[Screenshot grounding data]
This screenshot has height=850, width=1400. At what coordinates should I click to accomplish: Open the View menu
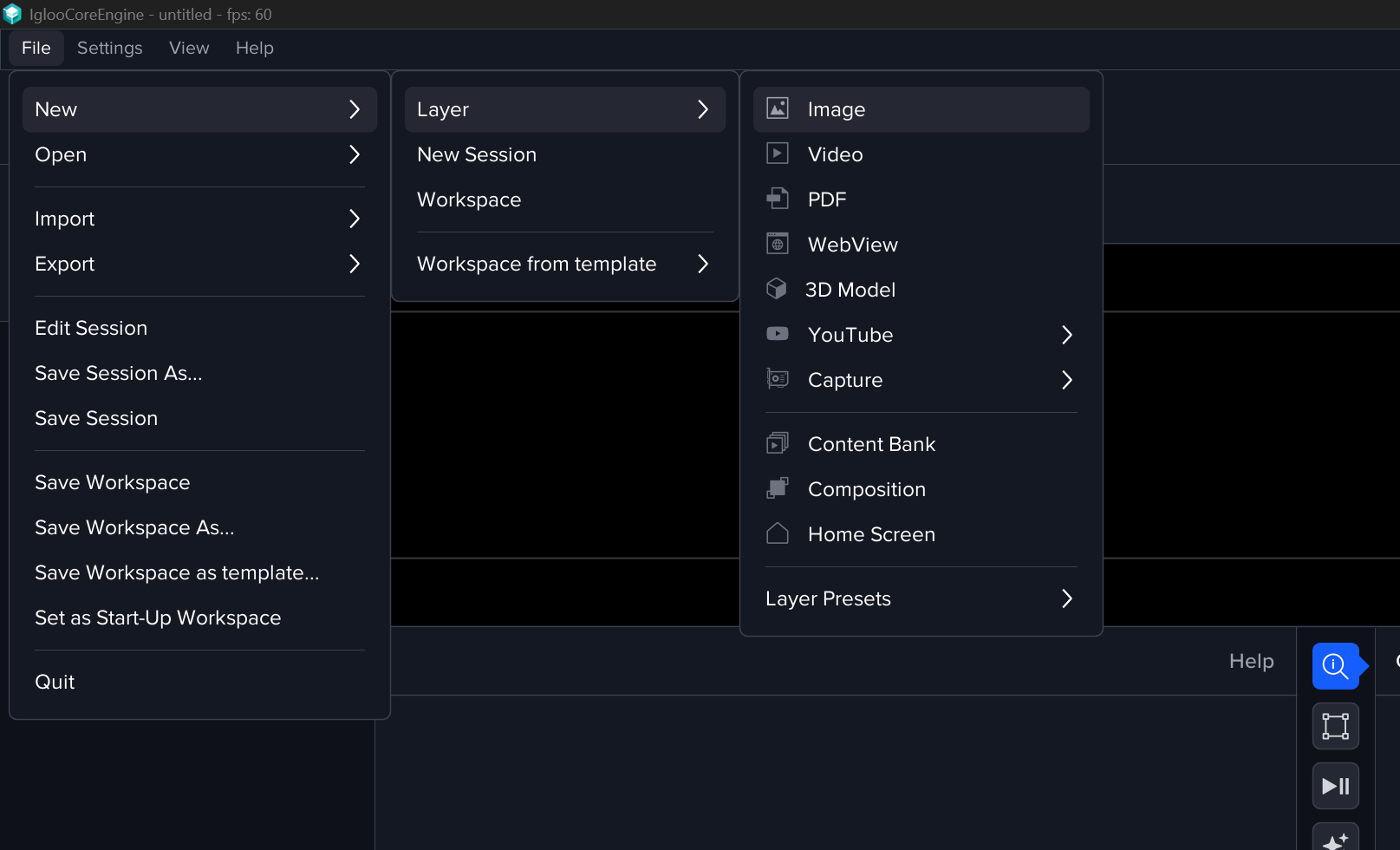(189, 48)
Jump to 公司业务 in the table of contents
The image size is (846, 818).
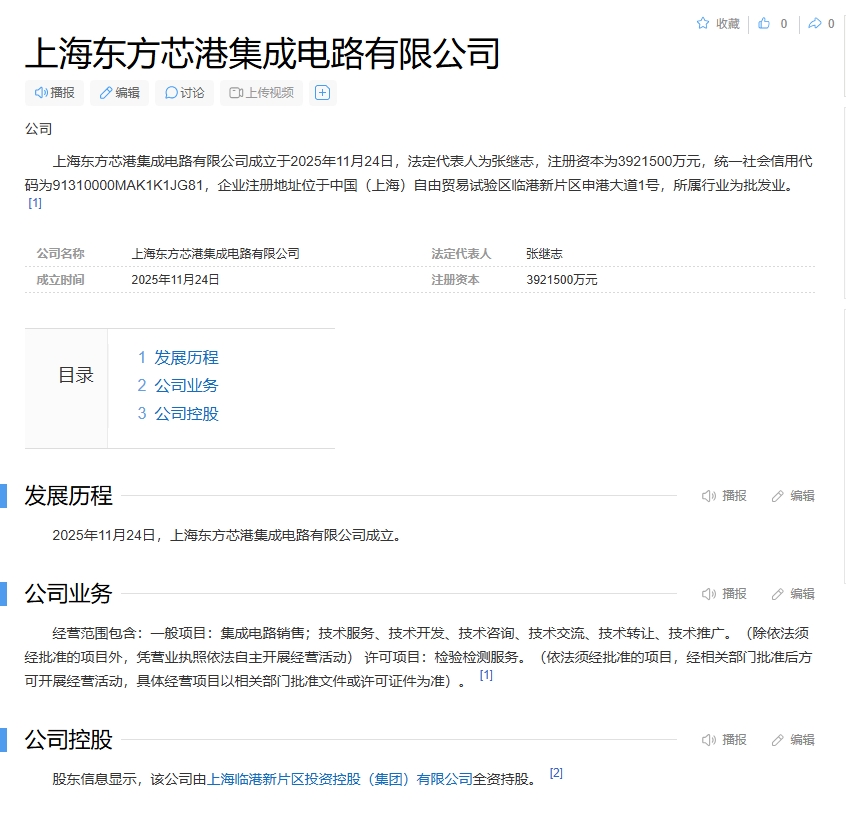(x=185, y=386)
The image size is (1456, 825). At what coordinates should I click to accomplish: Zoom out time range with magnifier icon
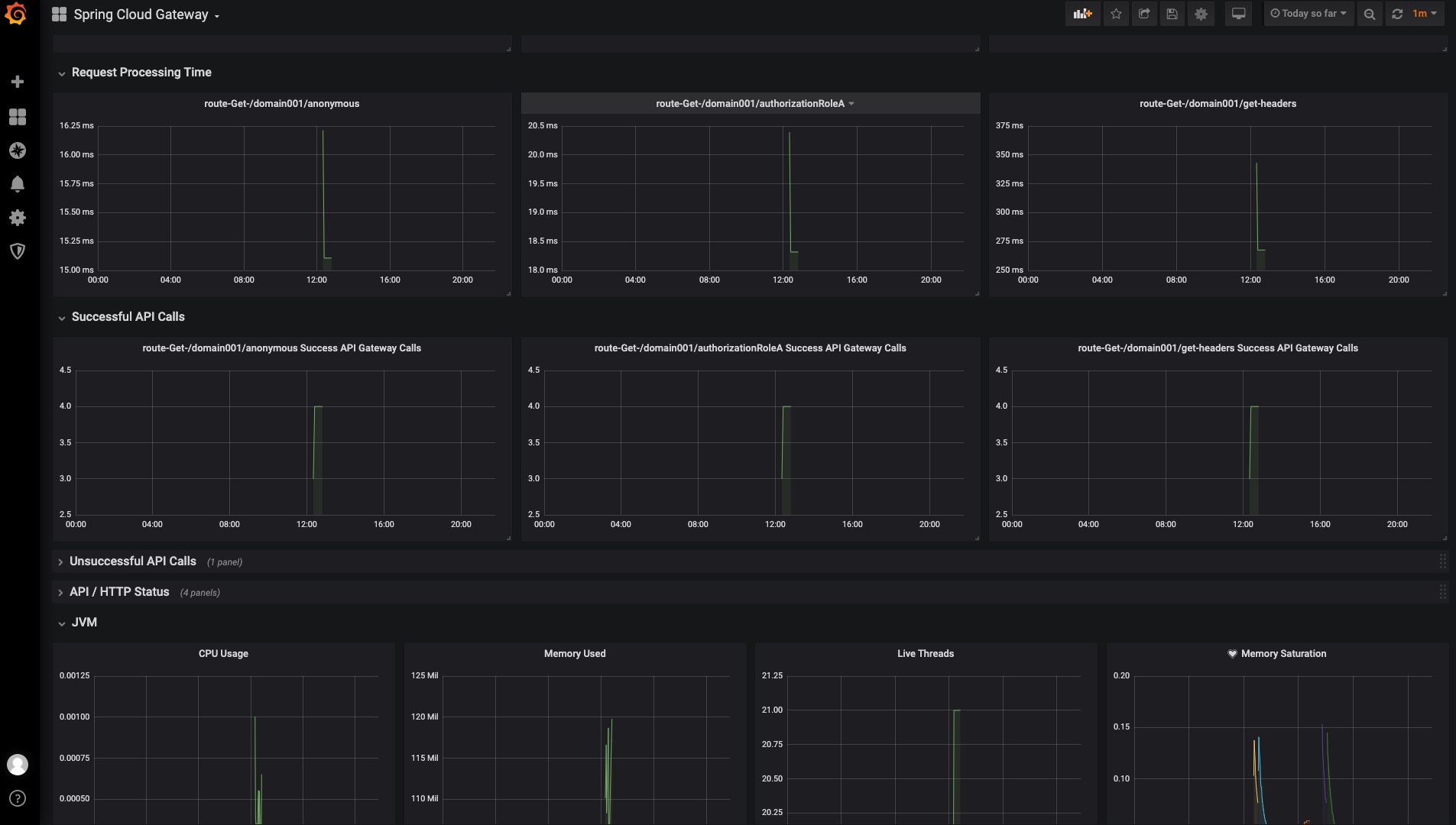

Work task:
Output the records exactly, and let none of their pictures appear in the copy.

Task result:
This screenshot has height=850, width=1400. At what coordinates should I click to accomplish: Open the View menu
(189, 48)
Jump to 公司业务 in the table of contents
The image size is (846, 818).
(x=185, y=386)
The image size is (1456, 825). At what coordinates should I click to accomplish: Zoom out time range with magnifier icon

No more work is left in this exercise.